● ACTION ITEM: Extract exactly and only the lines from the one containing "Viewport: 1024px width, 572px height." through the end of the entries below. Pictures should not appear in the copy.

● AVAILABLE RECORDS:
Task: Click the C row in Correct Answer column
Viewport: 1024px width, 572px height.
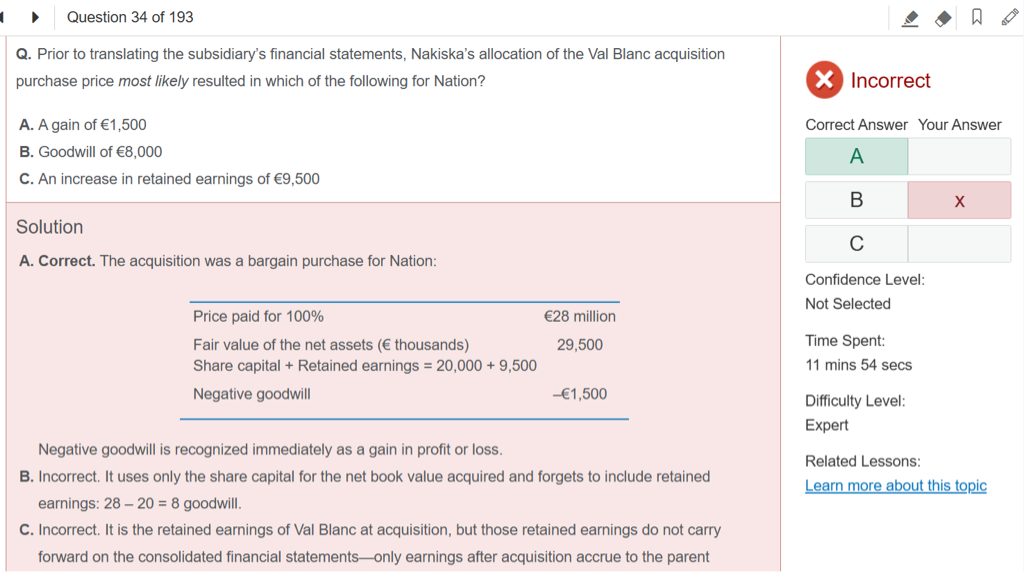Action: pyautogui.click(x=856, y=244)
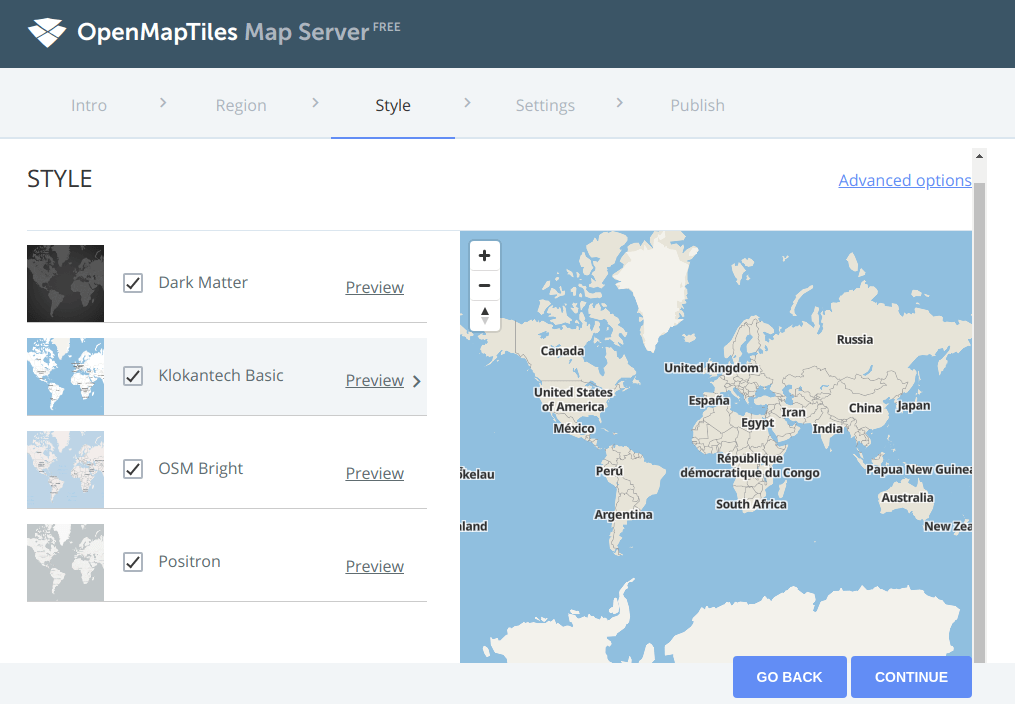Viewport: 1015px width, 704px height.
Task: Reset map bearing with compass button
Action: 485,316
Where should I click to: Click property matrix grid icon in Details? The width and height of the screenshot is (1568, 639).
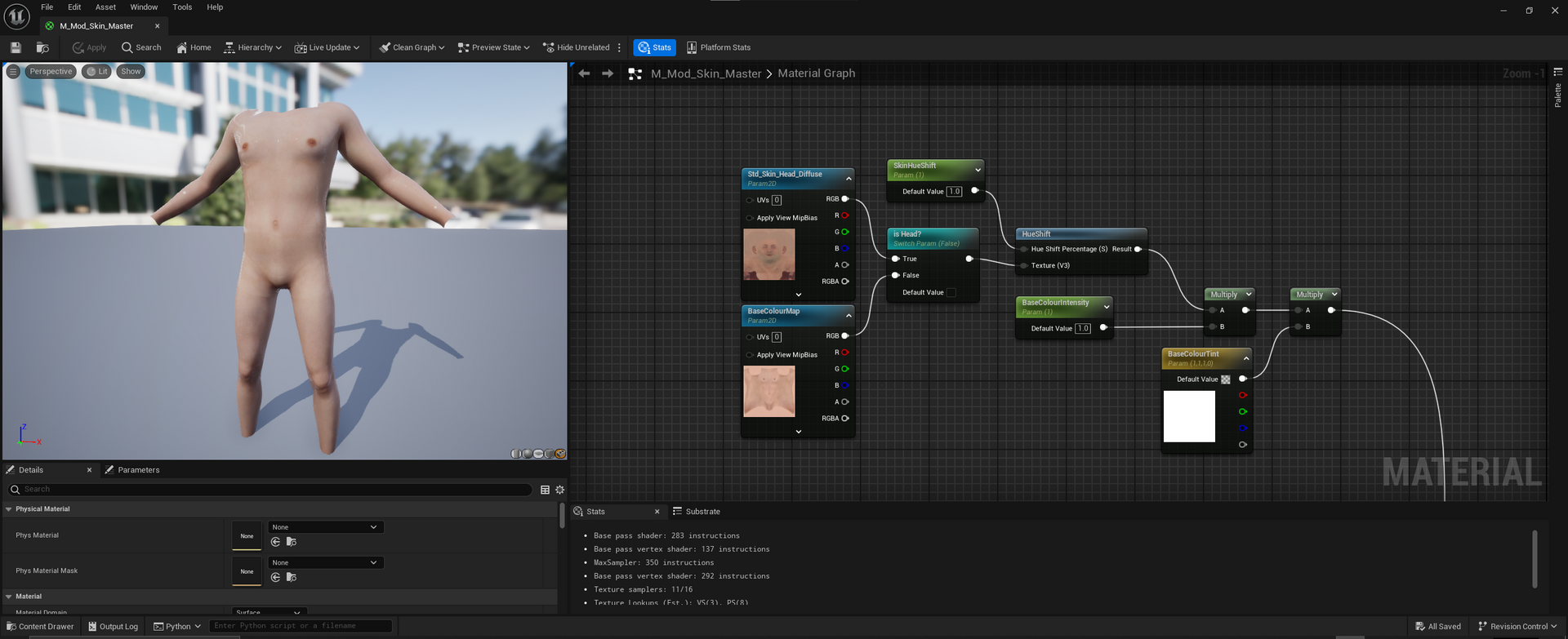point(545,490)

● ANSWER AREA:
Viewport: 1024px width, 572px height.
Action: pyautogui.click(x=856, y=244)
Viewport: 1015px width, 704px height.
Task: Reset map bearing with compass button
Action: 485,316
Where should I click to: Click property matrix grid icon in Details? The width and height of the screenshot is (1568, 639).
point(545,490)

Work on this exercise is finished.